A more aggressive tread pattern would be necessary for heavy mud or loose sand, so this tread felt well suited on dirt trails, slightly rocky paths, and moderately tree root filled patches.
There are ZERO exposed sections of foam, so no worries about twigs or rocks stabbing through weak foam zones.
There’s also a Sandwiched StoneGuard slightly up in the height of the midsole to let small rocks absorb into the shoe but to keep bigger rocks from flexing in too deeply.
Overall, I think Altra did a great job on the outsole. Just be careful if you’re coming to thicker Altra shoes after running in thinner road shoes, because you will need to adjust to the extra height.

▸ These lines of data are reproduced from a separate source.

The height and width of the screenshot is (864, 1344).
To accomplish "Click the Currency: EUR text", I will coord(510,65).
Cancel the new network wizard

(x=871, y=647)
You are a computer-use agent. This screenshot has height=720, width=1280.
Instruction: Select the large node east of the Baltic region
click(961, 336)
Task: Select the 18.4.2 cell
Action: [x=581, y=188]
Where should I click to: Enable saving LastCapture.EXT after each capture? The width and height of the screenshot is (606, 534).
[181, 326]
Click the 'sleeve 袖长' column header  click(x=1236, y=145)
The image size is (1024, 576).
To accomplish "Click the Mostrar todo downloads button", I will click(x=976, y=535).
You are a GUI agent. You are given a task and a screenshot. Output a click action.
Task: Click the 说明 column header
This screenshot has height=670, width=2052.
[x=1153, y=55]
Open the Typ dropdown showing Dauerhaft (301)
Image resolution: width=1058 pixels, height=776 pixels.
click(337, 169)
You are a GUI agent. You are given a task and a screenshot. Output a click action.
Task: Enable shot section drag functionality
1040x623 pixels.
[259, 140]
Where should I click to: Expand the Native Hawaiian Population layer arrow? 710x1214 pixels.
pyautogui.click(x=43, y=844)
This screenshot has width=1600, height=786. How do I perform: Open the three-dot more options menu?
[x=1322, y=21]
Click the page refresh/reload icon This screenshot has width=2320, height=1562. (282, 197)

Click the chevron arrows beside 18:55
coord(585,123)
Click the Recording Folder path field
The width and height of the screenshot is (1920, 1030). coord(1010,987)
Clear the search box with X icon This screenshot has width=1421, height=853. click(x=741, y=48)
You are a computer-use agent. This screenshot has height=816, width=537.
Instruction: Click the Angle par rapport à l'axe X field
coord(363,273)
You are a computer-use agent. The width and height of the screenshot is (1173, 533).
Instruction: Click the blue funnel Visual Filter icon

I made the mistake of running down a trail too quickly and making a hard turn on an ankle, which would have been fine in some racing flats.
Except I was in the Altra shoes which grip harder than most shoes, and roll a little further than most shoes before the side of your foot makes contact with the ground.
Yup, I rolled my ankle because I wasn’t ready to run with these shoes and should have been more careful. This is not a complaint, just a heads up to other people who might run a little foolish like me.
Altra Lone Peak 3.5 Upper Info
This wasn’t the upper that I was hoping to see on a $120 pair of shoes. I was expecting fancier patches of mesh or knitted materials, thin+glued on overlays, and maybe more reinforcements on the laces.
These were no longer concerns after I got through a few training runs. You’re not getting the glamours fabrics and styles of modern trainers for a reason.
This shoe is for comfort and functionality with a little style. Take a look at the upper mesh a little closer. You’ll see that Altra put in extra threads around high stress areas.
Smart. The thicker overlays also keep the shoe much stronger than the thin overlays you see on shoes like the Saucony Kinvaras. You can’t get away with some of the boundary pushing tech in modern trainers because it won’t hold up on the trail.
Because this shoe is set up to protect your feet more than the average shoe, it holds onto moisture a little more. It does drain water well, but maybe consider a different pair of shoes if you’re known to sweat a lot.
I found the mesh to be appropriate for the trails it’s designed to run on. What I don’t feel so great about is the tough toebox liner.
This is a shoe you should seriously consider sizing up because it runs a little small, and there’s a pretty solid boundary that your toes will bump into at the end of the toebox.
One unique feature to this shoe you probably can’t find on any regular trainer is a 4-point gaiter system. There’s a velcro clasp at the back, a metal loop at the front, and openings in the overlay on the sides to hold a gaiter.
One of the last things you want on a long trail run is to get a little stone/twig in your sock. I didn’t have any gaiters to test with this shoe, but it looks like it’ll work just fine.
Finishing out the upper is the heel. It’s not too rigid, too heavy, or too loose, but might be a little too forgiving. The foam against the back of your heel is covered by a soft fabric that starts to sag over time.
Some people who are already in the 100+ mile range with these shoes say the sag is a little annoying. I did see some sag developing over the 50 miles of testing I did, and think this will just turn into a minor inconvenience at worst as the shoes age.
The Icebug Acceleritas that I normally bring to trail runs have a VERY aggressive heel that often gives me a blister after 10 or so miles.
Altra Lone Peak 3.5 Conclusions
Altra made this conclusion easy. The Altra Lone Peak 3.0 was super successful, and they just made a few smart upgrades to come out with the 3.5 without changing the MSRP.
As long as you make sure to try a larger size, treat these shoes like trail running shoes, you’ll have a very enjoyable experience.
These were my go-to shoes when I was training for an Icelandic trail race and they prepared me well. Although not perfect, I think anyone looking for trail running shoes should consider the Lone Peak 3.5 shoes.
We purchased a pair of Altra Lone Peak 3.5 from runningwarehouse using our own money. This did not influence the outcome of this review, written after running more than 50 miles in them.